Notte, l’arancione che ci investe è dei lampioni. Semafori inutili, con un gessetto sulle strisce pedonali disegniamo un sorriso a tre denti e un dito medio. Ti stringo, ad ogni passo, il fianco. Perché il tempo è tiranno e so di aver perso in partenza. Ma mi prendo comunque quel che è mio. Il pensiero. Necessario. Che queste suole che continuano a strisciare per Corso d’Este avranno un senso. Vere o finte che siano. Dopo aver letto tutte le scritte sui muri del giardino botanico e rifiutato gentilmente una dose da un ragazzo cadaverico. Dopo aver invocato invano la luce naturale di una stella e una panchina non bagnata o sporca.
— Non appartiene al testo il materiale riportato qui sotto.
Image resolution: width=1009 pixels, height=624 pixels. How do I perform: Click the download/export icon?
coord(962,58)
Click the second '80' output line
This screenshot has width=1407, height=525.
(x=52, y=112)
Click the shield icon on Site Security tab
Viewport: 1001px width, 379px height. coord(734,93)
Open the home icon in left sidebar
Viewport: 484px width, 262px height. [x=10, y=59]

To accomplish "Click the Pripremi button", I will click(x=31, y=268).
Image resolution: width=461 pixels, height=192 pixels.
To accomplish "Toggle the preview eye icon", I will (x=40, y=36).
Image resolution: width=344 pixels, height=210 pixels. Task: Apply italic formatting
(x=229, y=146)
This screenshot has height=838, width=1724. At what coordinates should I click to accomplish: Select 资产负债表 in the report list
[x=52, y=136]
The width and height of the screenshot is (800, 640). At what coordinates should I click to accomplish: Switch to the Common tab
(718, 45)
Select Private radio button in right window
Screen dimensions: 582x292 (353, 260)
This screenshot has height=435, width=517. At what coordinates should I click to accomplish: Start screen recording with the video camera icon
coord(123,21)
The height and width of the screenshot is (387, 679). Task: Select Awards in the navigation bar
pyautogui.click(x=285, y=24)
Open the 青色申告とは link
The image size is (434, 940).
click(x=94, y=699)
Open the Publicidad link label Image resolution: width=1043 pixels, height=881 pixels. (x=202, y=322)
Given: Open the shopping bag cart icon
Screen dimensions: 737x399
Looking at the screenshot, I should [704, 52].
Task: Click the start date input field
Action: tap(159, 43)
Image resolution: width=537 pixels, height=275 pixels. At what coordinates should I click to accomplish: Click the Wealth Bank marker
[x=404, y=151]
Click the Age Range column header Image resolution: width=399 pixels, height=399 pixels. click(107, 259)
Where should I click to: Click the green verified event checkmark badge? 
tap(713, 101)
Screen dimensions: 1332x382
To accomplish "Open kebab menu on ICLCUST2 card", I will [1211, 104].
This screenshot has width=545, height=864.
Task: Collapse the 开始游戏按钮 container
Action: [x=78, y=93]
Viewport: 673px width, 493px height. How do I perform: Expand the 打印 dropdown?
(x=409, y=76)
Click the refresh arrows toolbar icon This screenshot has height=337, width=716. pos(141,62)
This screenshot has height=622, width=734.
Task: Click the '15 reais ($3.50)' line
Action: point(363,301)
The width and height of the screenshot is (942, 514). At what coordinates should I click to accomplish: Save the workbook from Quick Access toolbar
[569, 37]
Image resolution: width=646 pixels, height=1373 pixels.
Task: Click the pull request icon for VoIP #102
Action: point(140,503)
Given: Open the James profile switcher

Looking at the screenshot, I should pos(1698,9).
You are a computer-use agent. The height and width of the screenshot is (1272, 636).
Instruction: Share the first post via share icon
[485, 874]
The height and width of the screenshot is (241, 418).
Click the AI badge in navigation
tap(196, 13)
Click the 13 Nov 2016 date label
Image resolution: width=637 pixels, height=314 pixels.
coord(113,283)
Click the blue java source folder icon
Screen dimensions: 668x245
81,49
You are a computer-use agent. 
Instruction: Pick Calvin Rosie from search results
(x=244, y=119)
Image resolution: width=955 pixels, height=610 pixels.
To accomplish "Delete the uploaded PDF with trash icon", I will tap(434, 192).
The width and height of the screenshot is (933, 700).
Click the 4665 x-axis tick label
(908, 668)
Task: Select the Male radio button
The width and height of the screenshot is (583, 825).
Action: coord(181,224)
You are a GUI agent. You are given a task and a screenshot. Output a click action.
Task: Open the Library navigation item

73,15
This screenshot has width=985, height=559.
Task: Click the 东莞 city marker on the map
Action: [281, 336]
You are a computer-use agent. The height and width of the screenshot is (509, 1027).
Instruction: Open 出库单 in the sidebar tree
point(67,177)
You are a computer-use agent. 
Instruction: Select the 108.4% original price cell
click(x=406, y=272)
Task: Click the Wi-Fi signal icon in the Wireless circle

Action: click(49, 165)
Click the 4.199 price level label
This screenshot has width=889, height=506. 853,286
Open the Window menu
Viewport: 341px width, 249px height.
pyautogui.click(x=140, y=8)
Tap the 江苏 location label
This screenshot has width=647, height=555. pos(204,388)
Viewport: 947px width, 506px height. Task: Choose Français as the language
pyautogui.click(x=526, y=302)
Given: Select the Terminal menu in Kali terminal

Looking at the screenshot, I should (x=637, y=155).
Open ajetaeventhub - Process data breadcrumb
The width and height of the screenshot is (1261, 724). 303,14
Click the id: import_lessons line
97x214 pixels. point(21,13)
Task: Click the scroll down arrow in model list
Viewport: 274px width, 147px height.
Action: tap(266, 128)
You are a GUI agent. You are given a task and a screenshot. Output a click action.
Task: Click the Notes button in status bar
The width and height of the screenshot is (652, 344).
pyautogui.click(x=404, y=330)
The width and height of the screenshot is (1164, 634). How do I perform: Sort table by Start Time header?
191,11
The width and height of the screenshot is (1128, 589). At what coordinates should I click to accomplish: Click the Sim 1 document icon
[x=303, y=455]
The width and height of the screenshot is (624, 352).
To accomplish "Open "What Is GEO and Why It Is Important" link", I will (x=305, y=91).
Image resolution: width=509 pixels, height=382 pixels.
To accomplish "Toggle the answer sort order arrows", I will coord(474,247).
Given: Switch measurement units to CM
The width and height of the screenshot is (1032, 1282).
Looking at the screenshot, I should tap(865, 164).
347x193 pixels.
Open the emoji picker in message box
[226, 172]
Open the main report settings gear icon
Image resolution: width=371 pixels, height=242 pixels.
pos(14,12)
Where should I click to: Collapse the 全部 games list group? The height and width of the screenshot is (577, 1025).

Dopo averti cantato qualcosa senza senso per un sorriso e per sparare a volontà sulla mia dignità. 

 

Quando con le labbra umide di birra e la barba in disordine abbasso il naso in una scollatura che prima non c’era. Buio. Andiamo via. La tua forma orizzontale riporta alla pace, magari temporanea, non nel mondo e nemmeno nella provincia, ma guarda qui: in questi occhi di buio, pieni di zero, di cristallo non ancora riparato. Qui la porta. Corriamo verso il niente e quando troviamo di meglio fermiamoci, un morso al mento, la mano regge il collo dalla forza dei baci. Non ho niente da dare, non so come si chiama e neppure finché dura. Probabilmente dura poco perché sono specializzato in disastri. In quel poco c’è il molto che posso. Col cuore non so risparmiare. Non basta ma è questo. Sono a corto di messaggi promozionali, di forze e di sogni. Non farebbe differenza per una come te. Ma se guardo verso su e ti stringo la mano vedo che c’è del bianco anche per me.

 

Accettami come un difetto, come una notte fredda senza luci col colore naturale. Andiamo via. Senza promesse, solo per andare. Perché stare fermi non cambia comunque nulla. Per un po’ di calore a cui troveremo un senso mentre diventa sempre più forte e viaggia, Non fuori, dentro. Lo vorrei ascoltare sul tuo petto con la testa che non tiene più il conto dei battiti. Magari ci sei. Poi non ci sei. Chissà a cosa pensi. A quello che ti basta, a quello che puoi accogliere, forse. Ma guardami nella stanza buia. Fallo, lo sento ugualmente. Come sento le nostre guerre separate che non hanno trovato ancora un armistizio. Tu guardami. Solo così dormiremo, alla fine. Le mani scivolano sulla tua schiena. Trovano i gancetti. Fatti liberare. Guardami ancora. Non ti vedo ma sento gli occhi, il respiro. Scendo su te ed è bianco, coincidere nel nero su nero. Un po’ di cuore sconosciuto spremuto, della cura, mani che non si danno pace. Filtra la luce della luna dalle imposte, la gioia cammina piano. Questa è fantasia spregiudicata, è un banale testo su carta, è follia, è esagerazione, è impossibilità. È così. Ma tu guarda ugualmente, se vuoi. Fino a questa notte.

 

Domani in agenda ci sarà di nuovo l’appunto “ricomincia da oggi”. Tu porta il bianco.